Introducing UTF-8 support for Azure SQL Database
Published Jul 23 2019 07:00 AM 12.6K Views
Microsoft

UTF-8 support is now in preview for Azure SQL Database, allowing more options to companies extending their businesses to a global scale, where the requirement of providing global multilingual database applications and services is critical to meet customer demands, and specific market regulations. 

 

If the above requirements resonate with you and your business, then you need a database that supports the full Unicode character set. While this was already possible by choosing a collation that allowed "supplementary characters" and using the NCHAR or NVARCHAR data types, only UTF-16 was supported until now. Azure SQL Database and SQL Server 2019 introduce support for UTF-8 as well, under the CHAR and VARCHAR data types. Choosing whether to use UTF-16 or UTF-8 to support your requirements is the next step, and this blog together with the documentation here should provide more clarity on the topic. So please read on!

 

How is it implemented?

*PROVIDED DATA:*
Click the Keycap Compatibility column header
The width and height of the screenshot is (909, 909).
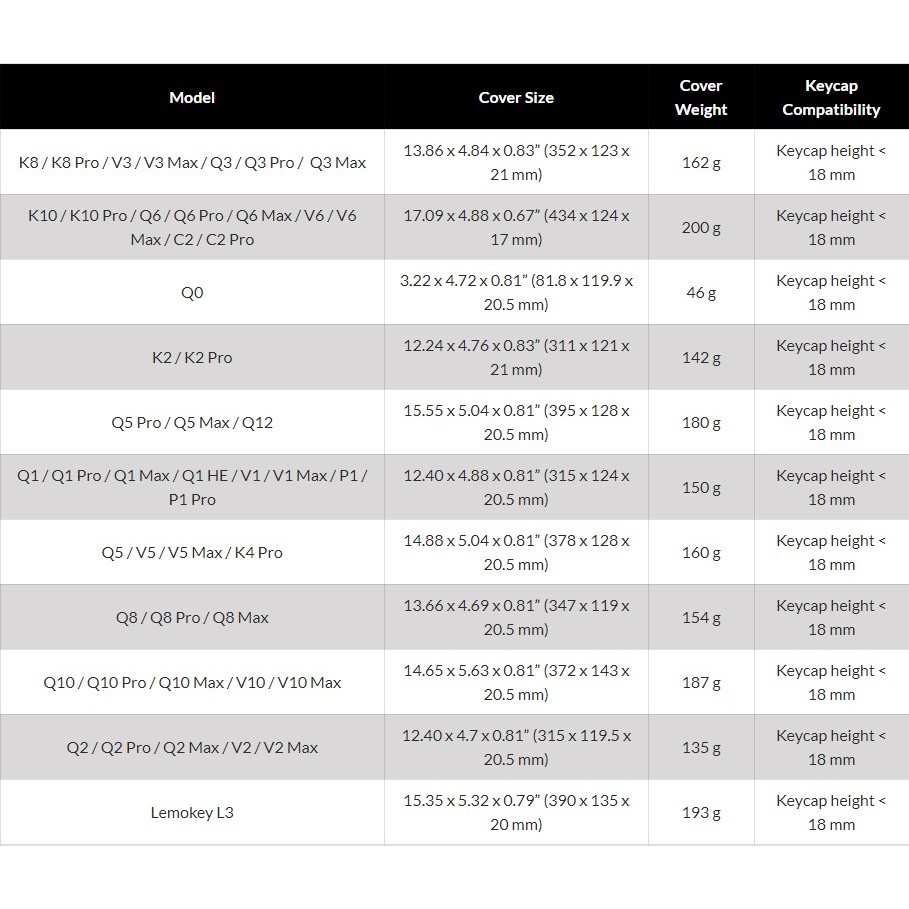pyautogui.click(x=831, y=97)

*TO-DO LIST:*
a: According to the Azure SQL UTF-8 post, under which data types is UTF-8 support introduced?
b: Reproduce the Azure SQL UTF-8 post from "If the above" up to and including "please read on!".
The data stands apart from the Azure SQL UTF-8 post.

*RESPONSE LIST:*
a: UTF-8 support is introduced under the CHAR and VARCHAR data types.

b:
If the above requirements resonate with you and your business, then you need a database that supports the full Unicode character set. While this was already possible by choosing a collation that allowed "supplementary characters" and using the NCHAR or NVARCHAR data types, only UTF-16 was supported until now. Azure SQL Database and SQL Server 2019 introduce support for UTF-8 as well, under the CHAR and VARCHAR data types. Choosing whether to use UTF-16 or UTF-8 to support your requirements is the next step, and this blog together with the documentation here should provide more clarity on the topic. So please read on!